* **Written instruction**
Starting at the first line and stopping after the one containing "will click(28, 43).", swap "Payout" for "Transfer" and write those lines out again with everything else unchanged.

[Element and text location data]
------------------------------------------------
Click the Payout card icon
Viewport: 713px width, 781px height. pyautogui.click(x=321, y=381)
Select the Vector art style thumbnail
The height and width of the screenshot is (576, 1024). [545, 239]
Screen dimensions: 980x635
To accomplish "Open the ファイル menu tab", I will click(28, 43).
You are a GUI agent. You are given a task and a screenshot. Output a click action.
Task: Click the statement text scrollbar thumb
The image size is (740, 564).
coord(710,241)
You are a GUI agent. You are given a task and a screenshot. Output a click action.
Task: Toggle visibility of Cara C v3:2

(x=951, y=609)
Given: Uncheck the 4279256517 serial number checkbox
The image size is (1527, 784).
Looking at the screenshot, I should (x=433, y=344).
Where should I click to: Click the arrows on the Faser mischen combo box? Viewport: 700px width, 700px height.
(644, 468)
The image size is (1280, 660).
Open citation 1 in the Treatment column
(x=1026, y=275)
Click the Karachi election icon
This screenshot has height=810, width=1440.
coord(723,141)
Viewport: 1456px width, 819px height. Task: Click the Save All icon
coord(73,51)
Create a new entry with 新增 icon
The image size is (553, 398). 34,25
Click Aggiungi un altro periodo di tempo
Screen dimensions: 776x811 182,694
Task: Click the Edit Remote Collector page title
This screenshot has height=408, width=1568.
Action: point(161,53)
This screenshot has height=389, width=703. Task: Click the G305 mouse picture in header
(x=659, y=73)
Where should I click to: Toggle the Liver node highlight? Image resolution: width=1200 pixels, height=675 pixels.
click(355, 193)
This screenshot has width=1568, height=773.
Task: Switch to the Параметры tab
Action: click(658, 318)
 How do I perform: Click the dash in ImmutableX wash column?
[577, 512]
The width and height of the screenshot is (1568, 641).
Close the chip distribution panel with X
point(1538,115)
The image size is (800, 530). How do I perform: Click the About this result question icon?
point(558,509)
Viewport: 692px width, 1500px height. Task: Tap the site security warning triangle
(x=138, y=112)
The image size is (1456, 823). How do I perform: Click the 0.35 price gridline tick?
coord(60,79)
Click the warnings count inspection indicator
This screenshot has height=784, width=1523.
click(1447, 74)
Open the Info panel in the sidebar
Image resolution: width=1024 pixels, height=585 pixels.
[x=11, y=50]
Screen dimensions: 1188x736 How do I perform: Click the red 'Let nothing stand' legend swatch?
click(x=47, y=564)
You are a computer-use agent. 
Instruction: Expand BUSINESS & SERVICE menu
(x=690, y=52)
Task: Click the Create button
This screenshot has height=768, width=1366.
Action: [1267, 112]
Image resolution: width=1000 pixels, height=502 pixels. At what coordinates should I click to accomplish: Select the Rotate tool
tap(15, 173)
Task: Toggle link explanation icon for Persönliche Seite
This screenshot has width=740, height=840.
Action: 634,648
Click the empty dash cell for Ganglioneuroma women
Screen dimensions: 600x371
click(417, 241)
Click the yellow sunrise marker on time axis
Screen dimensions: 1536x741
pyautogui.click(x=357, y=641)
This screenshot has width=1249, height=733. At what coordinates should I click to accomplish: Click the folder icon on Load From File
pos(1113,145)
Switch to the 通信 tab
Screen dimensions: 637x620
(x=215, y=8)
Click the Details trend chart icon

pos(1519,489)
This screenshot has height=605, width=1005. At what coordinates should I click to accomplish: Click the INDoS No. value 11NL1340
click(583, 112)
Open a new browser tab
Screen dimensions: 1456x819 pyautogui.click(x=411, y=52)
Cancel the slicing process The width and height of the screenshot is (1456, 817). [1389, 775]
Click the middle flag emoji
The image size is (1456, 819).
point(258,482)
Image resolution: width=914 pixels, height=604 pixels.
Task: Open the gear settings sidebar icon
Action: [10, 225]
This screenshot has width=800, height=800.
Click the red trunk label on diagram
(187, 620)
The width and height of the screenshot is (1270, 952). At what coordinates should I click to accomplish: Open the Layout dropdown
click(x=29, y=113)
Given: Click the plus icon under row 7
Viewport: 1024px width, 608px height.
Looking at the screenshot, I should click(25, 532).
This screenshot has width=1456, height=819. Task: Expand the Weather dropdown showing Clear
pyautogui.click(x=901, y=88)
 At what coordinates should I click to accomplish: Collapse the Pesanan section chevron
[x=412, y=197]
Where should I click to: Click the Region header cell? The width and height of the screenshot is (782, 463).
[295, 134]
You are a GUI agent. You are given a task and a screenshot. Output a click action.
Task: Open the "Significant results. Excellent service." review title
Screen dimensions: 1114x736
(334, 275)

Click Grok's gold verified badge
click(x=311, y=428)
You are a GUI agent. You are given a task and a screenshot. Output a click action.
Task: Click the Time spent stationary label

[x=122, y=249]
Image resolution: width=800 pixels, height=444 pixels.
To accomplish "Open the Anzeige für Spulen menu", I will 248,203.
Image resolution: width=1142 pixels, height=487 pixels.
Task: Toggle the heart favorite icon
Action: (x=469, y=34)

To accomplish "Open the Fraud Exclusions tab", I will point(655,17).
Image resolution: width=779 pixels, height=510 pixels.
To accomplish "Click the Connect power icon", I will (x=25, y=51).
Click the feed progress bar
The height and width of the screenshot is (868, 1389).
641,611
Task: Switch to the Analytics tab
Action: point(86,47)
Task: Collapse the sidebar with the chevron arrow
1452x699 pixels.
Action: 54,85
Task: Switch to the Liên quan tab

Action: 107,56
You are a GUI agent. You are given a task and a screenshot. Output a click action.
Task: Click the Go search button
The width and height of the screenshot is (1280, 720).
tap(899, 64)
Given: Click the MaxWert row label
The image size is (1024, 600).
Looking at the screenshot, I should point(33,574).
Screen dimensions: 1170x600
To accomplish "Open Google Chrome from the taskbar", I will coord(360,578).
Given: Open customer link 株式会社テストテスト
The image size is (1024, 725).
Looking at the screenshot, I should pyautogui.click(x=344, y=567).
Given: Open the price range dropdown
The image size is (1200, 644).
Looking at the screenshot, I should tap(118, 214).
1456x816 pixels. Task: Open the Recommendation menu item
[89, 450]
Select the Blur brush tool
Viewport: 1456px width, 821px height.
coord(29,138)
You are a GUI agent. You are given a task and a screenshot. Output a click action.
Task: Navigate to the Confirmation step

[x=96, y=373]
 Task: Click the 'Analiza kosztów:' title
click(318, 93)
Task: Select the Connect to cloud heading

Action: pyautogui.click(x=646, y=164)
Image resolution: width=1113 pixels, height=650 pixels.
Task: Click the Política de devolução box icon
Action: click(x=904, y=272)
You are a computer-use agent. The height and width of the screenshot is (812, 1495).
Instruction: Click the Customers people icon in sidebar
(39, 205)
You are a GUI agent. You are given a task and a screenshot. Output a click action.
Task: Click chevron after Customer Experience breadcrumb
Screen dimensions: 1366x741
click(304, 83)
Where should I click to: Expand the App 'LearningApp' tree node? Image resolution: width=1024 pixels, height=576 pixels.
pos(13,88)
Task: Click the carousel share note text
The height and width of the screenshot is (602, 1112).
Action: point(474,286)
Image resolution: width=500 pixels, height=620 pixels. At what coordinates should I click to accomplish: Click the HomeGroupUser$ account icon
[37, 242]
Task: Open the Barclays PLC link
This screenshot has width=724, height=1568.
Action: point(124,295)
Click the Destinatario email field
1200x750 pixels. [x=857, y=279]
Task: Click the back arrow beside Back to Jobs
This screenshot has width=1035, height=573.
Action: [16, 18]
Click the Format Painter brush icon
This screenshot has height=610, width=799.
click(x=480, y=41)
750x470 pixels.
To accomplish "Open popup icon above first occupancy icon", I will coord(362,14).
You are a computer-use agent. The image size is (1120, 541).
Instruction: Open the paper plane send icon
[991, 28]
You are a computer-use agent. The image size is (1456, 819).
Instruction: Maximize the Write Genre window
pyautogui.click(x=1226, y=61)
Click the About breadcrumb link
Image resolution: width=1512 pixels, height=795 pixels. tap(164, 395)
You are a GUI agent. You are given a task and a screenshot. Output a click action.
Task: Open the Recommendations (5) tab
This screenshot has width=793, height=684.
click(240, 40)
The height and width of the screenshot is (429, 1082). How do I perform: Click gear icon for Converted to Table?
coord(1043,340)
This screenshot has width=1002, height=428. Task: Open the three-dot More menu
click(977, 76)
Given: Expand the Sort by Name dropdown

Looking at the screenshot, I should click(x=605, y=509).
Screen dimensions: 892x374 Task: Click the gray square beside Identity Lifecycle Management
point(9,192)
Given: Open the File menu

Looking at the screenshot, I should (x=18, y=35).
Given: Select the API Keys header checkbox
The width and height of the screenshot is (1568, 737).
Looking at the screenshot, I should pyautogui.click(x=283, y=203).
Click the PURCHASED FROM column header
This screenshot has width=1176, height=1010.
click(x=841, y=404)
------------------------------------------------
* **Answer in full**
Click the Transfer card icon
Viewport: 713px width, 781px height. pyautogui.click(x=321, y=381)
Select the Vector art style thumbnail
The height and width of the screenshot is (576, 1024). [545, 239]
Screen dimensions: 980x635
To accomplish "Open the ファイル menu tab", I will click(28, 43).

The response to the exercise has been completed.